**Materials provided:**
□ □ □ □ □

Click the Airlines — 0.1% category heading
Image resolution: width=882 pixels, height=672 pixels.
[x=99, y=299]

□ □ □ □ □

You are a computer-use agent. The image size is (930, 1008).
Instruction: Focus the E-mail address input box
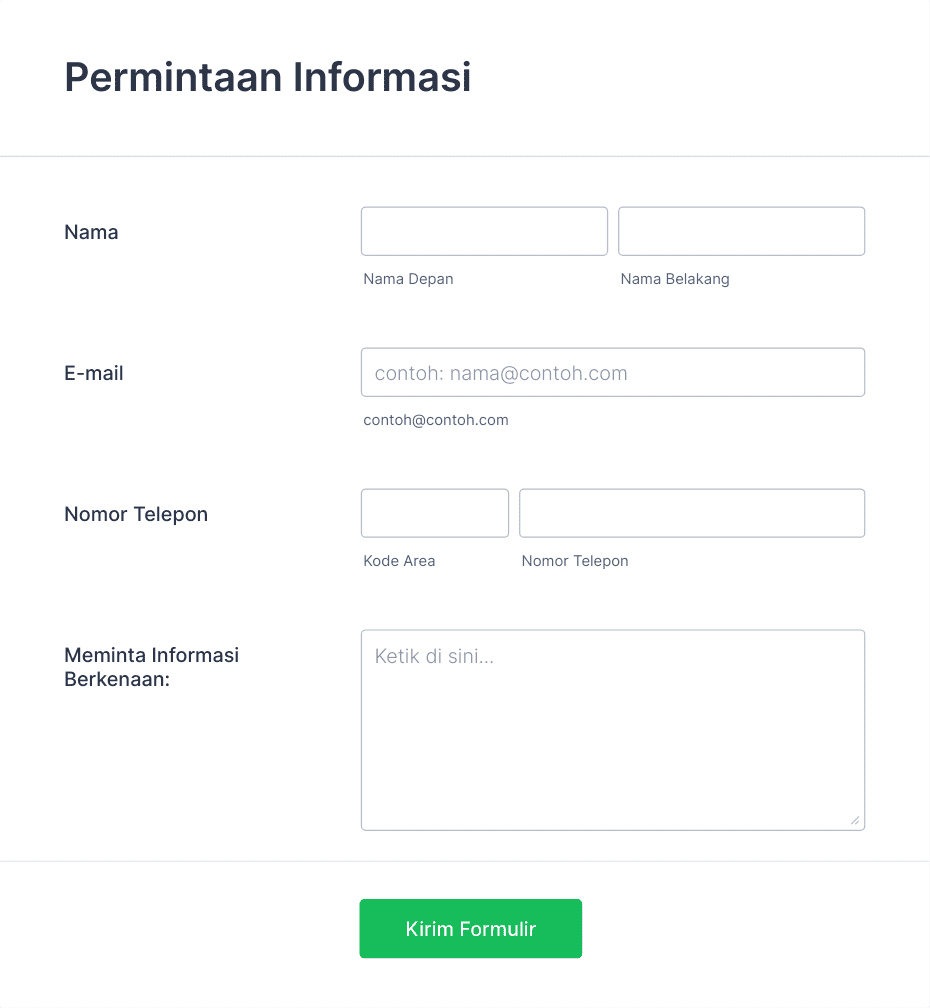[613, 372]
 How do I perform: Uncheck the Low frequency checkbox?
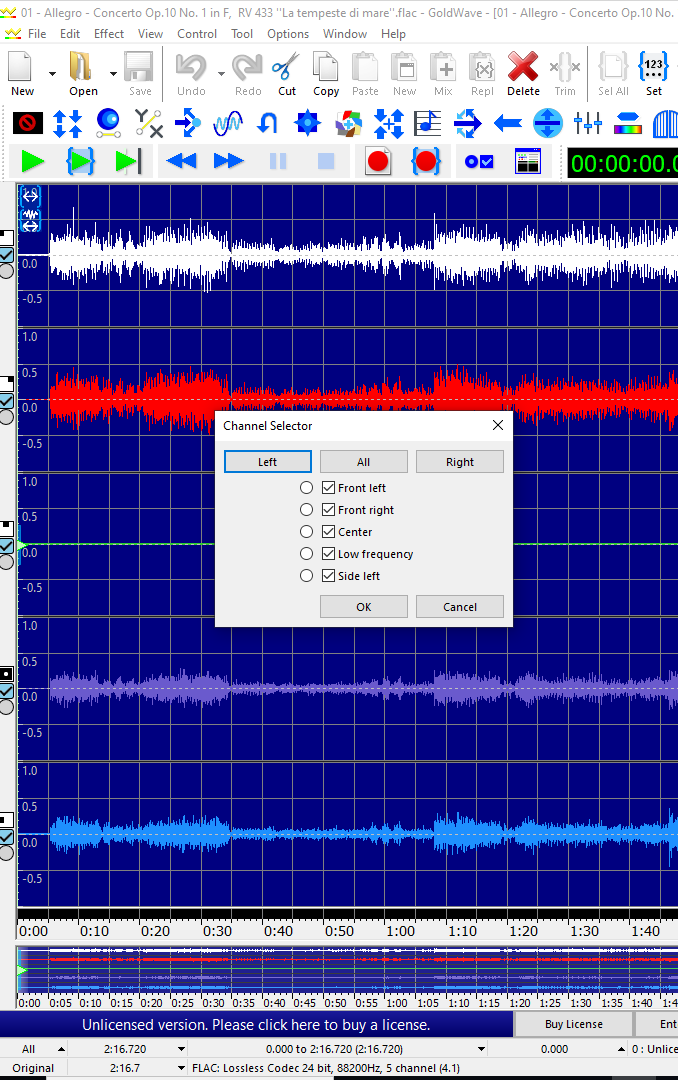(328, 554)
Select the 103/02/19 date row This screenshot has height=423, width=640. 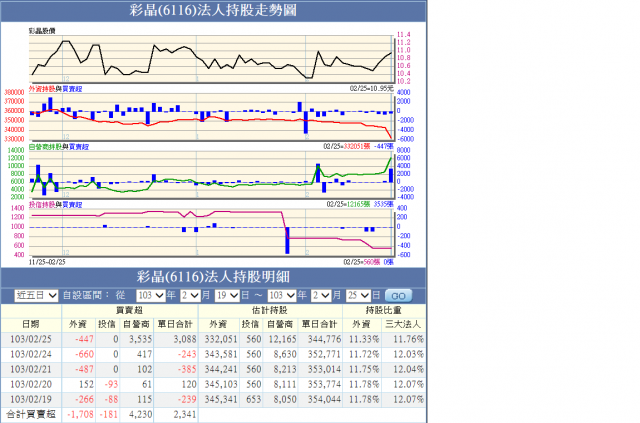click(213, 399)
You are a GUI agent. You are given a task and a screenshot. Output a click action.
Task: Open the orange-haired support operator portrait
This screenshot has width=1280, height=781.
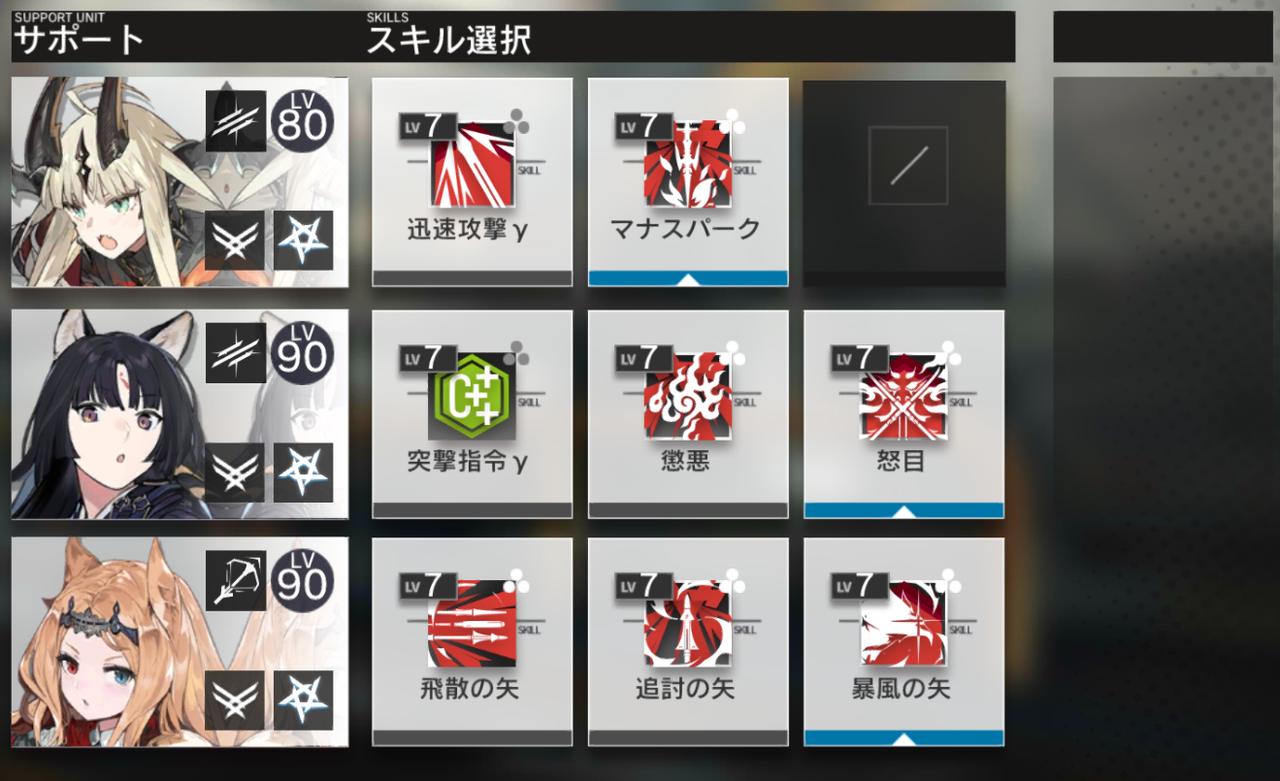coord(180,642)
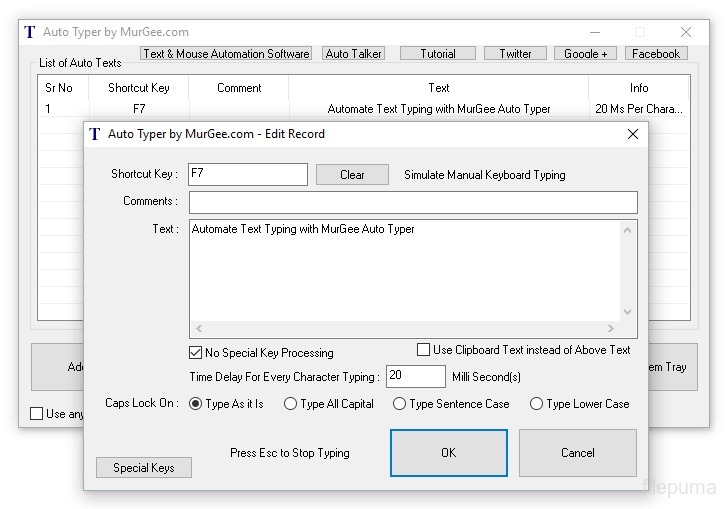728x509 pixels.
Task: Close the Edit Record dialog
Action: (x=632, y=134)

□ □ □ □ □

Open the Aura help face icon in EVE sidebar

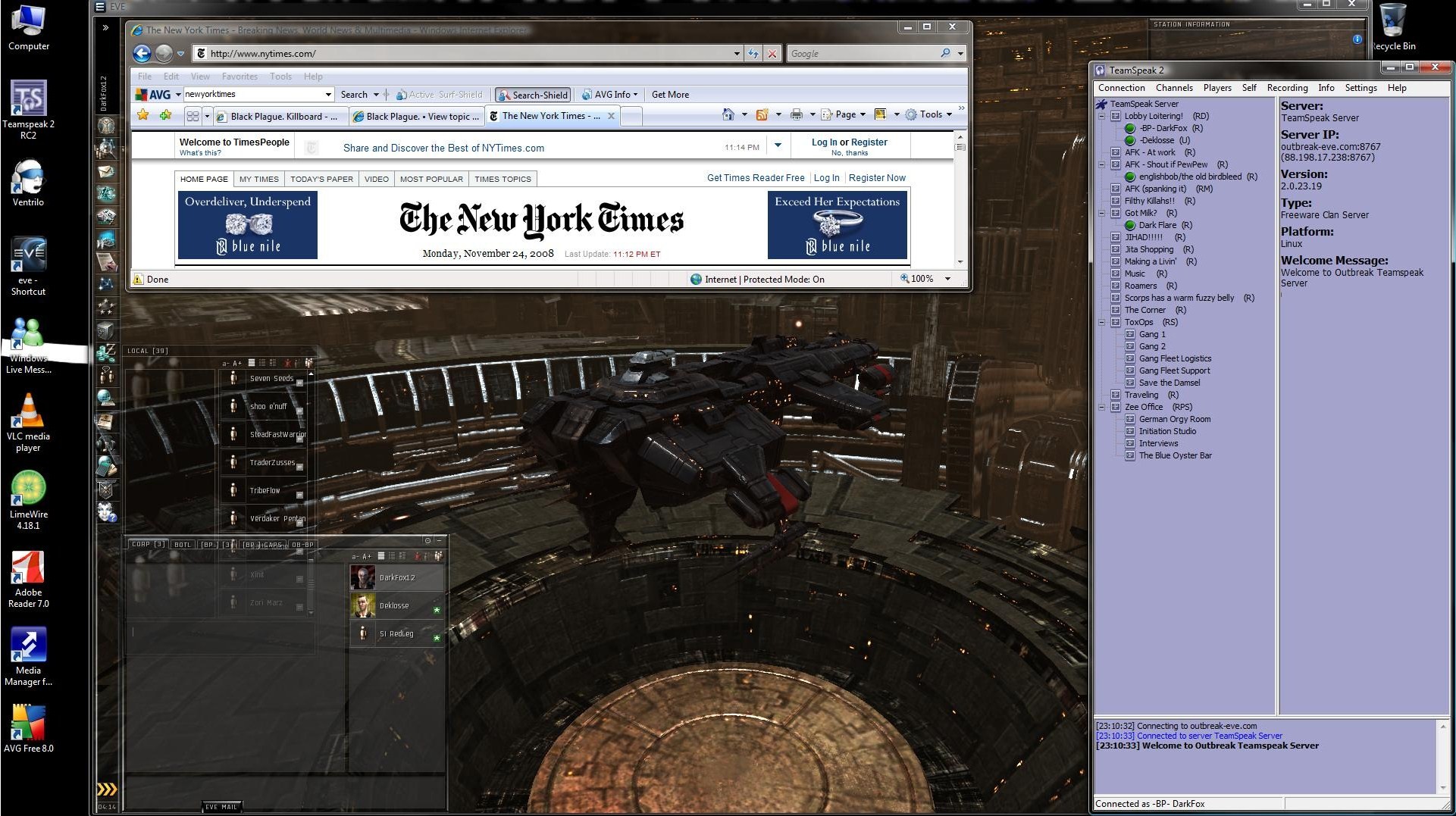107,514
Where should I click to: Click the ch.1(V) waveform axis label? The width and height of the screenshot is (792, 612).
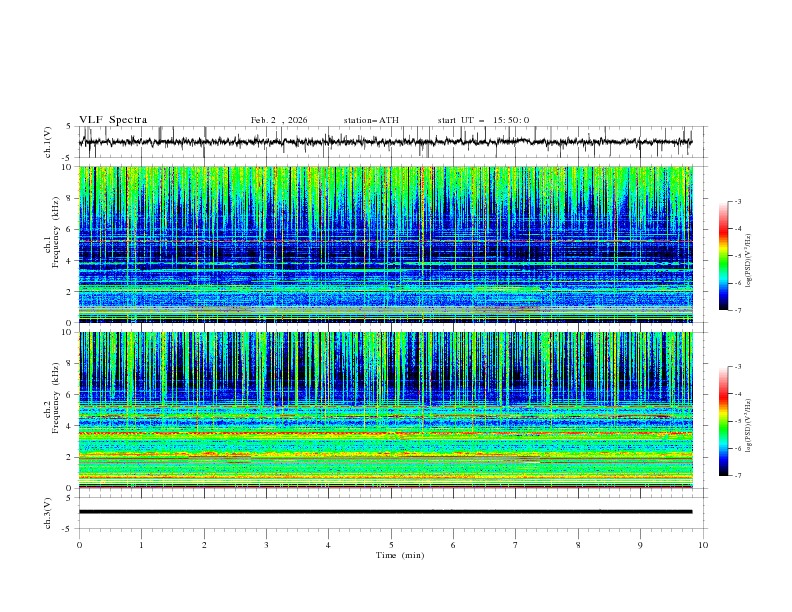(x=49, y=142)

□ □ □ □ □

**What needs to be done:** Among these entries, how many lines include the string "agent"? Reply with the number by itself.

**Written response:** 2